++++ PROVIDED ENTRIES

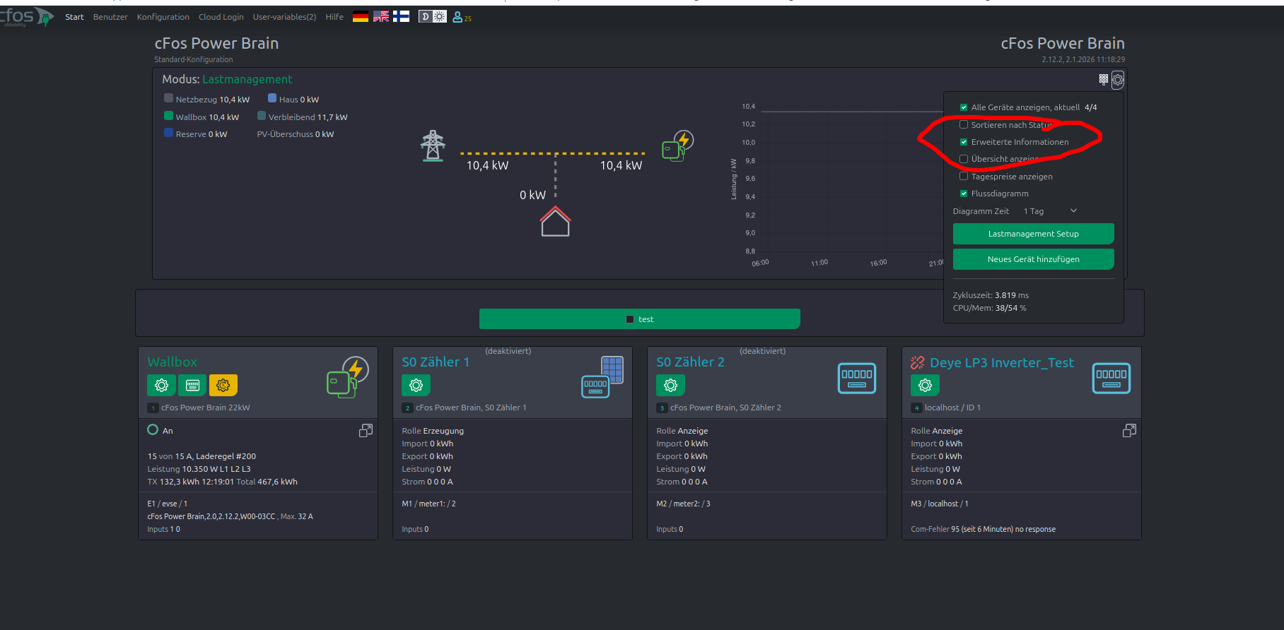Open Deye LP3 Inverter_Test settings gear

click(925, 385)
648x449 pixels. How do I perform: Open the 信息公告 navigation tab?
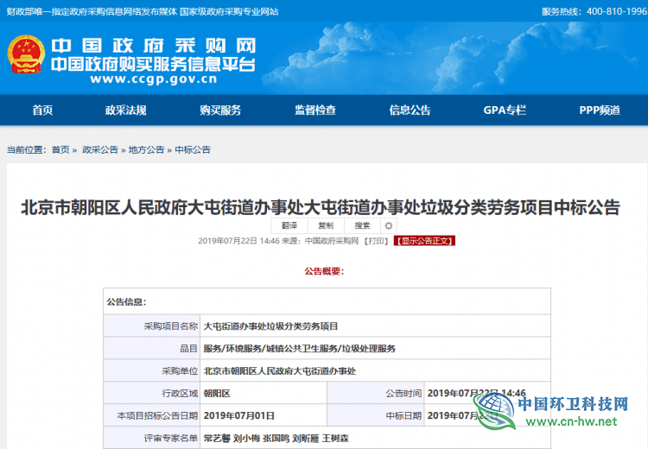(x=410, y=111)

++++++++
++++ PROVIDED ENTRIES

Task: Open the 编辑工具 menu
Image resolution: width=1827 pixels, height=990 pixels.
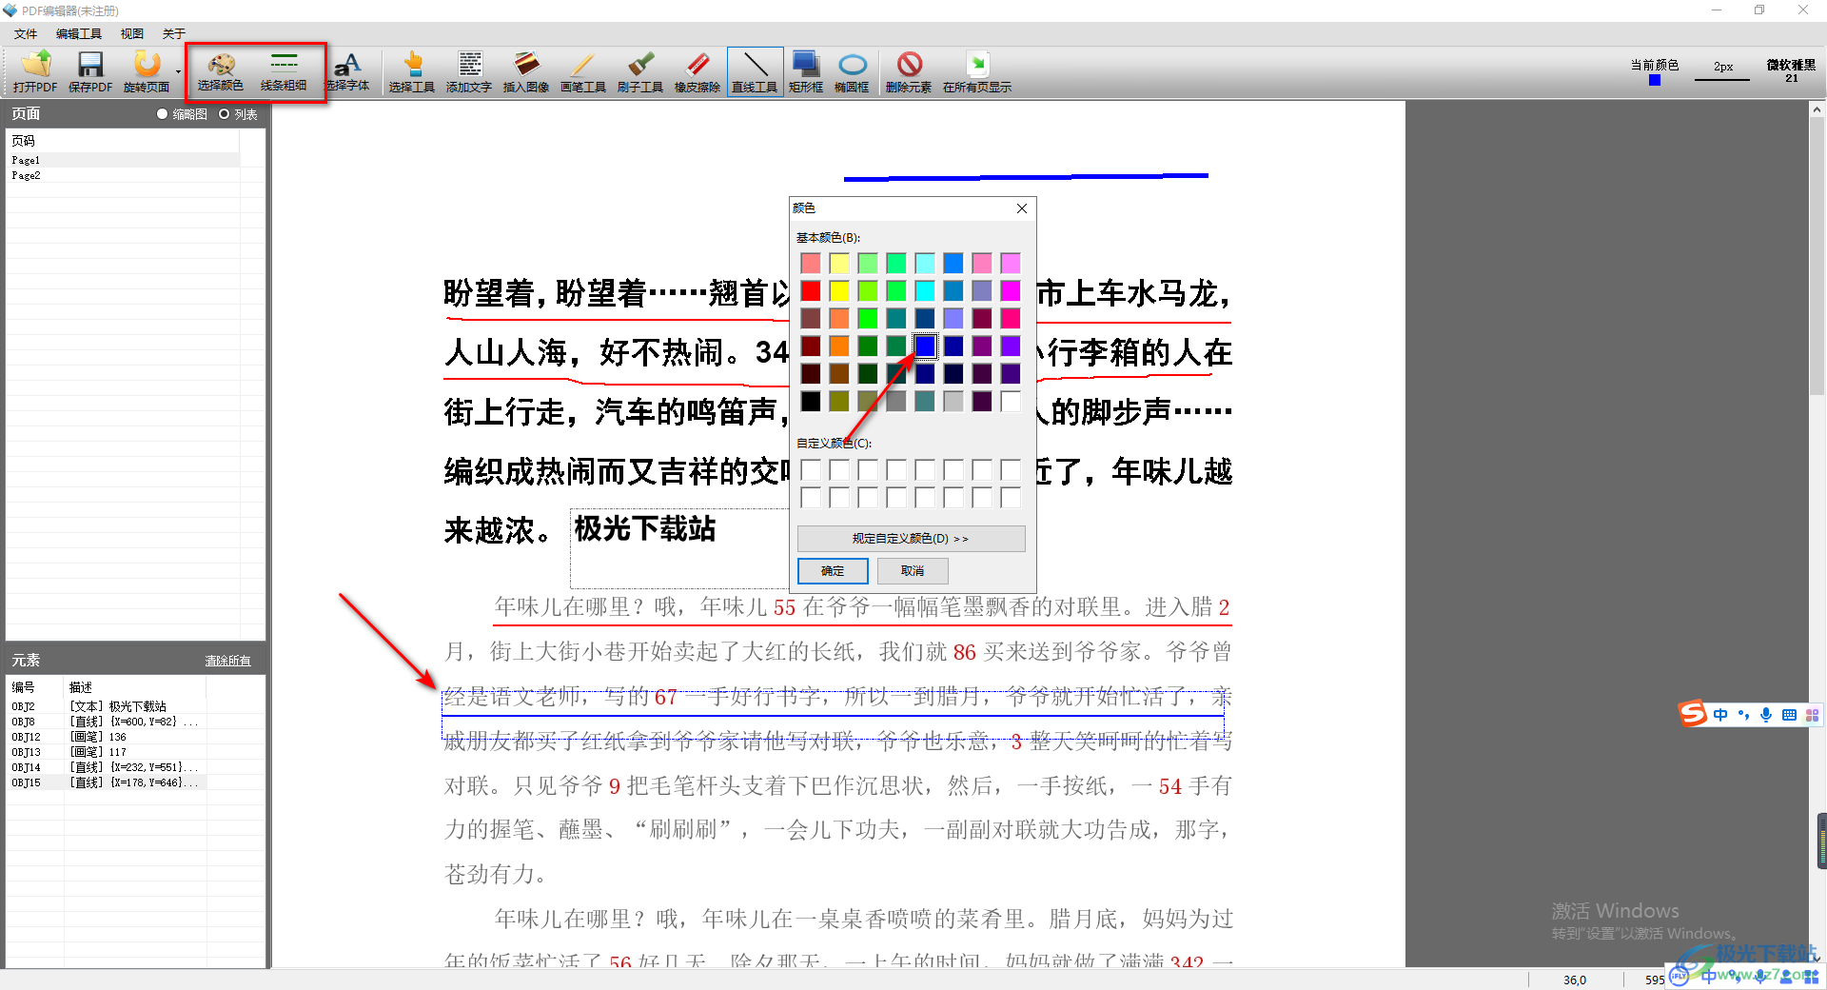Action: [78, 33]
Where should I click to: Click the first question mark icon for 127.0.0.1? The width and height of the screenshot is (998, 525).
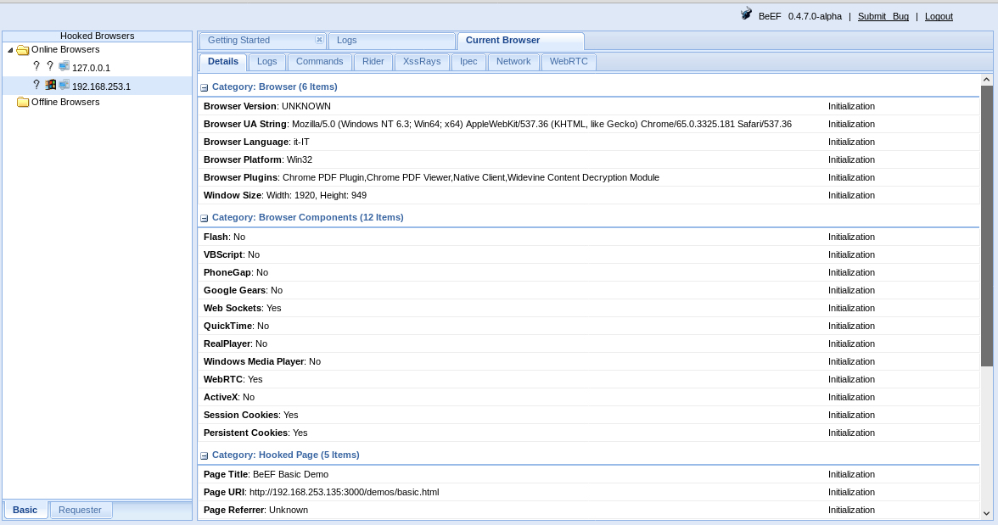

++++++++
++++ PROVIDED ENTRIES

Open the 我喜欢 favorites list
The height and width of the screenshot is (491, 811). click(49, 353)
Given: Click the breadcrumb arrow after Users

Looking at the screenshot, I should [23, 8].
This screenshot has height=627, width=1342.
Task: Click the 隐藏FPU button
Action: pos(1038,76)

++++++++

OBJECTIVE ▸ Rescale the material starting at the line that contains "Task: Open the 编辑工具 menu" and ending at the line that contains "Where should I". Give those lines again in full, requests included, with every coordinate in the answers multiplied by 0.65 and rounded to a whole number (halves up), and leave the pictures out.

TASK OUTPUT ▸
Task: Open the 编辑工具 menu
Image resolution: width=1827 pixels, height=990 pixels.
Action: [51, 21]
Where should I click to: Click the first question mark icon for 127.0.0.1? The width and height of the screenshot is (998, 525).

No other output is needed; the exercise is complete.